■ **Quoted text**

▶

Showing posts with label Glenn Ford. Show all posts
Showing posts with label Glenn Ford. Show all posts

Friday, March 29, 2013

Film Gab Birthday Duo!

Wise: Werth, I see you have two cakes prepared again. Is it another double birthday or are you binging?

Werth: I'm binging on birthdays because today is the birthday of not one, but two great character actors, Eileen Heckart and Arthur O'Connell.

Wise: They not only shared a birthday but they also shared the Broadway stage in the premiere of William Inge's Picnic in 1953 and the silver screen in 1956's Bus Stop.

Werth: Eileen was the younger of the two Oscar-nominated actors, greeting the world as Anna Eileen Herbet in Columbus, OH. Eileen graduated from Ohio State and while her husband was away at war, she moved to NYC to pursue a stage career. She would go on to become a Tony-nominated fixture on the Great White Way and found her way into the fledgling television biz performing stage properites on classic shows like The Ford Theatre Hour and Lux Video Theatre. Her road to Hollywood was a little rougher, as her looks didn't easily translate to the screen. But in 1956 she was in fourcount 'em fourfilms and earned her first Oscar nomination for the camp classic, The Bad Seed
One of those films was also a big starting vehicle for a then fairly unknown actor named Paul Newman. Somebody Up There Likes Me is the film adaptation of boxer Rocky Graziano's autobiography and follows the young Rocky from boyhood no-goodnik, to adult no-goodnik, to boxing champion.

◀

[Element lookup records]

▶

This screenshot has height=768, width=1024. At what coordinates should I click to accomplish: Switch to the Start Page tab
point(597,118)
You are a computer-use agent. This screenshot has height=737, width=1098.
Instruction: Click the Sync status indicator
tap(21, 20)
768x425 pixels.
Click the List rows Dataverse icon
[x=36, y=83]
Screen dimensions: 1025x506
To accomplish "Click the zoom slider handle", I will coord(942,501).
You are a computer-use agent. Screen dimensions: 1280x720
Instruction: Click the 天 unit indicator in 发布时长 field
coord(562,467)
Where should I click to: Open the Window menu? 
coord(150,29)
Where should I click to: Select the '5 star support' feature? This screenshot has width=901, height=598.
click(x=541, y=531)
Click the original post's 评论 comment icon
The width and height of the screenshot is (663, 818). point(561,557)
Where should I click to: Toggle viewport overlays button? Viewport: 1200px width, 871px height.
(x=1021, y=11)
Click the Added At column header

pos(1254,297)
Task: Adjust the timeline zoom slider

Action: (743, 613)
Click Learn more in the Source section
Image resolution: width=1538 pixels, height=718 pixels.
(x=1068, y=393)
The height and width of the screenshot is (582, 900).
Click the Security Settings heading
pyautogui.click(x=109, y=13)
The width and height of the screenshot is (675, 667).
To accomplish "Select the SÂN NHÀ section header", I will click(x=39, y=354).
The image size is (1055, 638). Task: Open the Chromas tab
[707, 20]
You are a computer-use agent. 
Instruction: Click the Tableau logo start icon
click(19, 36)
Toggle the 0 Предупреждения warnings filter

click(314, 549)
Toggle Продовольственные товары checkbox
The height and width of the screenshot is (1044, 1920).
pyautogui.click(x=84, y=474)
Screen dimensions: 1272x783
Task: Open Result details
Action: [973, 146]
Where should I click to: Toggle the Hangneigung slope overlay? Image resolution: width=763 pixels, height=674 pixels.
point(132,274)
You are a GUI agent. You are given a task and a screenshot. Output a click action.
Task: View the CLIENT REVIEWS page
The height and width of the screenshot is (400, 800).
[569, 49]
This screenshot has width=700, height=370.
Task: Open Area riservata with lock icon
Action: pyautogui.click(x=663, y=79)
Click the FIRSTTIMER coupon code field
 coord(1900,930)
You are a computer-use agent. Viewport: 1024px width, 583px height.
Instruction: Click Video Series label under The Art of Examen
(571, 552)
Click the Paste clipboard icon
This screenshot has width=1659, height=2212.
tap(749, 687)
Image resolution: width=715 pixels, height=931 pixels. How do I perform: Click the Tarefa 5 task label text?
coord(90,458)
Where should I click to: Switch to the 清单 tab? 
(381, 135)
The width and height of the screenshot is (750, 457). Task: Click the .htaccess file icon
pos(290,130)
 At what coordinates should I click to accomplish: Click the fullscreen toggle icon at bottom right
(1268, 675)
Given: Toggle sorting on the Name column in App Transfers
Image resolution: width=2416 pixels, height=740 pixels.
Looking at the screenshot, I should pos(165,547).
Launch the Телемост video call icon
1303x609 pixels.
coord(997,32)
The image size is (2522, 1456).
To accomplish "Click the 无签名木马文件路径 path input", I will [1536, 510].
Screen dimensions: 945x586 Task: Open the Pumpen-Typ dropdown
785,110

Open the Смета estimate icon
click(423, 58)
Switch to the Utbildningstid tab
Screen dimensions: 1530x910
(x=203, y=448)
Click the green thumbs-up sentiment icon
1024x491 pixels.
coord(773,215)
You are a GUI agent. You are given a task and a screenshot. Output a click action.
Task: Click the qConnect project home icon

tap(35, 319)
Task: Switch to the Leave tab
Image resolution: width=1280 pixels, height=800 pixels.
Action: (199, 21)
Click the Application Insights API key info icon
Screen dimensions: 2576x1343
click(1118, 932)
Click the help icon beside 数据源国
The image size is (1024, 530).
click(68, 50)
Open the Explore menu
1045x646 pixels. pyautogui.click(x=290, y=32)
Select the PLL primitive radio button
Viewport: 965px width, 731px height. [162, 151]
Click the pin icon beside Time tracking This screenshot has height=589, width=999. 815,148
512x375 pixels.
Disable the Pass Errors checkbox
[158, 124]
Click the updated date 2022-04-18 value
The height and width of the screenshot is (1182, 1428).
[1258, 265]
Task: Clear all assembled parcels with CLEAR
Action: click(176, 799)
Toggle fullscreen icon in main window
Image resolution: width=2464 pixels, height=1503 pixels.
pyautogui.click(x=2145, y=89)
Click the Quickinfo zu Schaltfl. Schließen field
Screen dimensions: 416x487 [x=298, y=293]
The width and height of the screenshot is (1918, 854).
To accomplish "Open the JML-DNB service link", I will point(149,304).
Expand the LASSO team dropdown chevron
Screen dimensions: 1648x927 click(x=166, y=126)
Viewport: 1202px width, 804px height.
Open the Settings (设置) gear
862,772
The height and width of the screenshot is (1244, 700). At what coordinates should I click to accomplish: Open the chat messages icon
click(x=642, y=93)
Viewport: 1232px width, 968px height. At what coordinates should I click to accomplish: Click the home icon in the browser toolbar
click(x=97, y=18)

◀

■ **Instructions for the task**
Write the next part of the film blog post above about the shared birthday of Eileen Heckart and Arthur O'Connell, picking up right after its last sentence.

■ **Exercise response**
Wise: But not up the steps of the Philadelphia Art Museum, I assume.
 
Werth: Filmed by director Robert Wise in black-and-white, the film maintains a gritty, noir-ish look at poverty-stricken New York and Brooklyn and at the shady world of prize-fighting. Newman is a wonder to behold, his classic good looks busted into broken noses and swollen eyes care of makeup artist William Tuttle. 
But Newman proves he's not just a man to drool over. He gives Rocky a torn characterization that gives him more humanity than a simple punching bag. Newman's Rocky is dumb and lazy but resourceful and driven, a callous thug and a tender father. The NY accent hinders Newman's innate naturalness on screen, but his role in Somebody clearly shows a star was born.

Wise: That and his boxing trunks.
 
Werth: And only six years Newman's senior, Heckart plays Rocky's mother, Ma Barbella, a guilt-ridden mother who only wants the best for her soneven when he doesn't deserve it. Heckart was wonderful at playing flawed survivors. 
As Ma, she lives with the guilt of knowing that her husband's abusive, downward spiral into the shit-heel we see is all because she begged him to stop boxing, killing his dream at the expense of her desire not to see his mug get beat-up all the time. Wrapped in a shawl watching Rocky get the crap knocked out of him on television, Ma has to re-face the consequences of the sweet science. 

Wise:I bet Newman's agent was doing the same thing. 

Werth: While the fight scenes are not as realistic as a post-Rocky and Raging Bull audience might be used to, the black-and-white photography of the fight scenes brings the ring into stark-reality, the audience encircling it thrown into darkness as they watch two men punching their way to what they hope will be a better life. Cinematopgrapher Joseph Ruttenberg earned an Oscar for his work on the film.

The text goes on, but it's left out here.